Tools of Characterization

Tools of Characterization

Character Analysis

Actions

The man's actions reveal clue of his character. He is abusive, even to the point of murder. He describes a series of actions that mark his descent into evil. The way he writes and thinks are difficult enough, but the things he claims to have done (i.e., murder his wife and his cat) characterize him as a murderer, who happens to be an abusive and cowardly person. The man's actions also characterize the other characters as victims.

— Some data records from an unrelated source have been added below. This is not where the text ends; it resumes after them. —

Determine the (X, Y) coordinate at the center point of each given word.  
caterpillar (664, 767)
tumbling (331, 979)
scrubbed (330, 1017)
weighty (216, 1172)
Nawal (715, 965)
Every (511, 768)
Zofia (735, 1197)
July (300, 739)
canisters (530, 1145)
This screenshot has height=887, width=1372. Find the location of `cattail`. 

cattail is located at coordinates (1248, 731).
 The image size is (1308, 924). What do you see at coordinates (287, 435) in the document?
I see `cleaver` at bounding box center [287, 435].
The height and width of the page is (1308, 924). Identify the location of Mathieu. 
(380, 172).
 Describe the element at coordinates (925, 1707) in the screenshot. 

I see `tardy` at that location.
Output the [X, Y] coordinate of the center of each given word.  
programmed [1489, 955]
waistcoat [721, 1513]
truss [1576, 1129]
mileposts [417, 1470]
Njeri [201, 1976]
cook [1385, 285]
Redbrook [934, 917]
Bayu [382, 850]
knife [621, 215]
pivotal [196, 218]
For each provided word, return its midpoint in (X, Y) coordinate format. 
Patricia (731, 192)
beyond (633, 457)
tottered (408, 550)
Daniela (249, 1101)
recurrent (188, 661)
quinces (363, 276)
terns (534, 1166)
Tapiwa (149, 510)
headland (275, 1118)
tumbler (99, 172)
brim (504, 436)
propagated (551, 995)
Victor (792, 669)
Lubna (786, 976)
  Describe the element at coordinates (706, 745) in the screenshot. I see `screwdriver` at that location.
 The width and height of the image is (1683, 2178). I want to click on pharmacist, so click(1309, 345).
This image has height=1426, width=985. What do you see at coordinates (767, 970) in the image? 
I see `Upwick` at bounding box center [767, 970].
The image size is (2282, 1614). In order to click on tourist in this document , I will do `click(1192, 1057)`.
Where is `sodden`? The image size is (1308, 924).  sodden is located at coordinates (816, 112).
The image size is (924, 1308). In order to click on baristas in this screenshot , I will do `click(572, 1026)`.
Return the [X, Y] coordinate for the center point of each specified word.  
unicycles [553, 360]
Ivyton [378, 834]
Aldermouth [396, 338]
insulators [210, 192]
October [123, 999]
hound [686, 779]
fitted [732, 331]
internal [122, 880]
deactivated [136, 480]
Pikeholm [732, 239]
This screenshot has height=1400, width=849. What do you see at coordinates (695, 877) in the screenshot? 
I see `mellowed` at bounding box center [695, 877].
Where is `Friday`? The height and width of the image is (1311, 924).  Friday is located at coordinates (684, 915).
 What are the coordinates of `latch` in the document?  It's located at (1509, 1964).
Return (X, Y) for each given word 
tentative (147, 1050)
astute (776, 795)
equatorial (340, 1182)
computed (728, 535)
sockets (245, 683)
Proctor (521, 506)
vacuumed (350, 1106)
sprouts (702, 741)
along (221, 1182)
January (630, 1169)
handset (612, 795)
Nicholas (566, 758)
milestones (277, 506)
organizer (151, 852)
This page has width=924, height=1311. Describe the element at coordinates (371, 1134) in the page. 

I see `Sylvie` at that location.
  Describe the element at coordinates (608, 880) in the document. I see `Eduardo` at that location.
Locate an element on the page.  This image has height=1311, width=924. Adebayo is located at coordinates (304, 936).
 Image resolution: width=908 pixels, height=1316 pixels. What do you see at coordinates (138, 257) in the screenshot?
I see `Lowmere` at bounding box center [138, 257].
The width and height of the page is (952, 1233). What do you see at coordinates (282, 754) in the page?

The man's wife is characterized, until the end, by her seeming lack of action. She is described as dangerously passive. At the end of the story, this changes. She actively thwarts the murder of the second cat. In fact, she dies defending him. This characterizes her as a courageous hero.

Physical Appearances

Since the man and his wife aren't described, this one applies only to Pluto and the second cat. The fact that both cats are missing an eye makes them hugely sympathetic characters. Even if readers aren't fond of cats, they will likely feel sorry for cats with missing eyes.

Family Life

This one is fairly obvious. All the main characters share a very unhappy home life. But it shapes their characters differently. It characterizes the narrator as a victimizer, and the wife and pets as victims.

Names

In Roman mythology, Pluto is the god of the underworld, a kind of king of the dead. But, this doesn't really help us characterize him, because, after all, it was the man who named him. Maybe this tells us more about the man than the cat. Why might he have named his cat Pluto? Is it possible that the narrator intended to prepare readers to think of the second cat as some kind of supernatural monster? If not, does his choice of names suggest that even before he started drinking, he had a fascination with deathly and ghastly themes?

(By the way, the dwarf planet Pluto wasn't discover until the 1930s, so Poe wouldn't have known about it.)